The door opened, letting in the light of a lovely day, sunlight filtering down from the hatch at the top of the steps. The light was more than enough to show him that the woman was beautiful. It was also quite sufficient to show him the knives that she wore at her belt, and he already knew how strong her grip was, and how she moved, not like a lady at all. "Seemly?" she said. He thought there was ferocity in her lovely smile.
"Not that you pirates care about such things," he said, "but it matters for respectable people like me." Rodney! Have you no shame? I will unable to show my face in public for a whole season! That foul smell and the yellow smoke…! And in front of the Dowager Lady Burnett as well! "Well, it matters to some people. There isn't… You haven't got a… a… chaperone."
"I do have Ronon." She moved to one side, and the light was blocked out by the figure of the large man who took up his place behind her. He was even more terrifying in the sunlight, his shadow reaching right into the room.
"Ah." He swallowed. "Have you come to drag me away to dreadful torment. I won't break, you know."
"I have come to take you to the captain."
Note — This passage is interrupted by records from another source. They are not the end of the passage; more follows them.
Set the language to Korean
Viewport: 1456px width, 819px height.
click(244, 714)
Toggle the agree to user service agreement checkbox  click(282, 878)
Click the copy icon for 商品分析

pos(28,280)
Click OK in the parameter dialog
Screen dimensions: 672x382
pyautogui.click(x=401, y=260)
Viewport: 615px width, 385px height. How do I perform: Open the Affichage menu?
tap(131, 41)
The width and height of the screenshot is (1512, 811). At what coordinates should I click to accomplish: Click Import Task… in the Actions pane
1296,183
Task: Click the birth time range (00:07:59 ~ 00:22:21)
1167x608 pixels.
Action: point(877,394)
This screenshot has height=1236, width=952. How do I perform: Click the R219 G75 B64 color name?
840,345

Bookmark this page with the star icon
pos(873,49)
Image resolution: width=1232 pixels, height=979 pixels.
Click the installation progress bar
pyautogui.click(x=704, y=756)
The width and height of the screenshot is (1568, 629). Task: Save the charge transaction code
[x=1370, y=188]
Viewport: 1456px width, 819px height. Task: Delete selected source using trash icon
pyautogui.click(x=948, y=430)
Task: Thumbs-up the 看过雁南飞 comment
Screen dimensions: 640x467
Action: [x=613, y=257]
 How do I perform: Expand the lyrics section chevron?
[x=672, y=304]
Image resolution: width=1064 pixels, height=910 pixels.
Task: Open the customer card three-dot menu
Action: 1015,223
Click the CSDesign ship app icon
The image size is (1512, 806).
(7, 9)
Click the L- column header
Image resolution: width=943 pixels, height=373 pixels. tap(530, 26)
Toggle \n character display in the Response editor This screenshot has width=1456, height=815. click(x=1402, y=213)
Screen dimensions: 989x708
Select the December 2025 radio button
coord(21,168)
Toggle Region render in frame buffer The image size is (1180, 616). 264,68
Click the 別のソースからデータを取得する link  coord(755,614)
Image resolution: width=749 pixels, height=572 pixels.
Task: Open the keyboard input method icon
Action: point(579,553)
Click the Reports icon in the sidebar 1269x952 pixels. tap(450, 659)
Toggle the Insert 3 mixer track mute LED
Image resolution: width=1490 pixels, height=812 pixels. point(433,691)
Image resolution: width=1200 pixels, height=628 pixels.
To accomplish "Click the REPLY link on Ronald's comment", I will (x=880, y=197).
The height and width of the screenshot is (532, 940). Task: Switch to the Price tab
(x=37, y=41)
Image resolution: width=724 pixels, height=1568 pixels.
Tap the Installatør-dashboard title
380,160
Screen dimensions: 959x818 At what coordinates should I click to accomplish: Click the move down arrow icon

"Oh." His mouth was dry. He had drifted towards slumber with defiant speeches echoing in his mind, and at the very cusp of sleep he had come up with a perfect one, but all of that seemed to have slipped from his mind. He was all alone on a pirate ship, and there must have been hundreds of villainous crewmen within shouting range, ready to cut him down with their cutlasses and bait him with the pointed ends of their swords. All he could do was go calmly and defiantly, then, like Socrates taking the hemlock, and…
"Coming!" he gasped, when she placed her hand on the handle on her knife. "Coming!"
The big man called Ronon did not come with them, but there were plenty of other dastardly henchmen watching them as he climbed the steps and emerged beneath the blue sky. Although he was trying to look straight ahead – defiant, Rodney, and robed in calm and honour – he could not help but see them. They did not look like a cast of demons from Dante's Inferno. There were no toothless grins and cackling maws of mouths. Most of them looked no different from the seamen on one of his father's ships.
"They look…" he blurted out. "You don't look like pirates."
He saw her quirk an eyebrow, but she said nothing.
Perhaps the truly evil-looking ones had been kept out of sight. Maybe all the normal-looking ones had been put on deck to lull him into lowering his guard. "Although that Ronon friend of yours…"
"What about him?" she said sharply.
"He… uh… looks the part." He looked round to check that the man was not within earshot. "Is he a Savage? I have read about them, and –"
"Two years ago," the woman interrupted, "the captain left the ship to go on one of his solitary enterprises. He was expected back within seven days, but it was three weeks before he returned. We kept the rendezvous." Her eyes bore into his own, as if trying to convey some message. "When he returned, he was… not well, and he had clearly been much worse. He also had Ronon with him, and there Ronon has been ever since. People distrusted him at first, but the first man who called him a mere savage to his face… Let us just say that he could not sit down for a week."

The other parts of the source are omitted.